## begin THE INPUT

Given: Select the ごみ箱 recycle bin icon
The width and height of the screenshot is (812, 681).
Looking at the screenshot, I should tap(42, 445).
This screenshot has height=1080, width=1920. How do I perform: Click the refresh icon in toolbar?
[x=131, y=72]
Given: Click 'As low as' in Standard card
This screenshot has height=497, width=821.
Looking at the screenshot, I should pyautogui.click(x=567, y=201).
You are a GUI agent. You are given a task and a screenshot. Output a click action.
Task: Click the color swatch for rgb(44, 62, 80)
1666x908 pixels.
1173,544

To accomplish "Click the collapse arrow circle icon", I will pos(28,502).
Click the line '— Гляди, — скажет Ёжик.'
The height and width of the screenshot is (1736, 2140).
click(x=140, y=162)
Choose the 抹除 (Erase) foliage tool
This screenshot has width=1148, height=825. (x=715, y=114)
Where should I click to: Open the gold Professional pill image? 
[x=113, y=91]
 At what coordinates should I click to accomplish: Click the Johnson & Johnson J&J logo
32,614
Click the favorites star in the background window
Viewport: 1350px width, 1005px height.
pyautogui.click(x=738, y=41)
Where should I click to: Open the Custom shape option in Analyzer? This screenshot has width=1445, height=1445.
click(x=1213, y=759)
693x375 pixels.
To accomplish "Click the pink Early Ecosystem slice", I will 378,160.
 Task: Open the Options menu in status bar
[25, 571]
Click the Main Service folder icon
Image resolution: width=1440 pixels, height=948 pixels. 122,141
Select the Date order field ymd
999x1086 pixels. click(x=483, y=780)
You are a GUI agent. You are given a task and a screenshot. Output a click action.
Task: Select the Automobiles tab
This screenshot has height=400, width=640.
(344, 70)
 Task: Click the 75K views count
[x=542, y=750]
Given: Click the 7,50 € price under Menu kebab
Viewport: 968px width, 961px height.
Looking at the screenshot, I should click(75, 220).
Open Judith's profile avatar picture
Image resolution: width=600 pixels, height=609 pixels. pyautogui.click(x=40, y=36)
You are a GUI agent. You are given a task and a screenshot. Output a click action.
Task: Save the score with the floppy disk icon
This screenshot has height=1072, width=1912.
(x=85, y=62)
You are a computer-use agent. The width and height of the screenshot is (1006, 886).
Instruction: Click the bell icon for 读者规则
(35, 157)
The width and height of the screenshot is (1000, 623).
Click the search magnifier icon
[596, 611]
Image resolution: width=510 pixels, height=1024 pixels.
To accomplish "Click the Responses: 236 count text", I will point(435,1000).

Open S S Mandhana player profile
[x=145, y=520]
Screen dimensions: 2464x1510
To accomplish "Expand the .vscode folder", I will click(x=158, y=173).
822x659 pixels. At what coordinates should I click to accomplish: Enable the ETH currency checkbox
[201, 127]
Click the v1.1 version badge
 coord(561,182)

## end THE INPUT

◆ YOUR OBJECTIVE ◆
Edit all the items above so that every occurrence of "GUI agent" reads "screen agent", and reproduce the lines with nothing else changed.

◆ EXERCISE RESPONSE ◆
Given: Select the ごみ箱 recycle bin icon
The width and height of the screenshot is (812, 681).
Looking at the screenshot, I should tap(42, 445).
This screenshot has height=1080, width=1920. How do I perform: Click the refresh icon in toolbar?
[x=131, y=72]
Given: Click 'As low as' in Standard card
This screenshot has height=497, width=821.
Looking at the screenshot, I should pyautogui.click(x=567, y=201).
You are a screen agent. You are given a task and a screenshot. Output a click action.
Task: Click the color swatch for rgb(44, 62, 80)
1666x908 pixels.
1173,544

To accomplish "Click the collapse arrow circle icon", I will pos(28,502).
Click the line '— Гляди, — скажет Ёжик.'
The height and width of the screenshot is (1736, 2140).
click(x=140, y=162)
Choose the 抹除 (Erase) foliage tool
This screenshot has width=1148, height=825. (x=715, y=114)
Where should I click to: Open the gold Professional pill image? 
[x=113, y=91]
 At what coordinates should I click to accomplish: Click the Johnson & Johnson J&J logo
32,614
Click the favorites star in the background window
Viewport: 1350px width, 1005px height.
pyautogui.click(x=738, y=41)
Where should I click to: Open the Custom shape option in Analyzer? This screenshot has width=1445, height=1445.
click(x=1213, y=759)
693x375 pixels.
To accomplish "Click the pink Early Ecosystem slice", I will 378,160.
 Task: Open the Options menu in status bar
[25, 571]
Click the Main Service folder icon
Image resolution: width=1440 pixels, height=948 pixels. 122,141
Select the Date order field ymd
999x1086 pixels. click(x=483, y=780)
You are a screen agent. You are given a task and a screenshot. Output a click action.
Task: Select the Automobiles tab
This screenshot has height=400, width=640.
(344, 70)
 Task: Click the 75K views count
[x=542, y=750]
Given: Click the 7,50 € price under Menu kebab
Viewport: 968px width, 961px height.
Looking at the screenshot, I should click(75, 220).
Open Judith's profile avatar picture
Image resolution: width=600 pixels, height=609 pixels. pyautogui.click(x=40, y=36)
You are a screen agent. You are given a task and a screenshot. Output a click action.
Task: Save the score with the floppy disk icon
This screenshot has height=1072, width=1912.
(x=85, y=62)
You are a computer-use agent. The width and height of the screenshot is (1006, 886).
Instruction: Click the bell icon for 读者规则
(35, 157)
The width and height of the screenshot is (1000, 623).
Click the search magnifier icon
[596, 611]
Image resolution: width=510 pixels, height=1024 pixels.
To accomplish "Click the Responses: 236 count text", I will point(435,1000).

Open S S Mandhana player profile
[x=145, y=520]
Screen dimensions: 2464x1510
To accomplish "Expand the .vscode folder", I will click(x=158, y=173).
822x659 pixels. At what coordinates should I click to accomplish: Enable the ETH currency checkbox
[201, 127]
Click the v1.1 version badge
 coord(561,182)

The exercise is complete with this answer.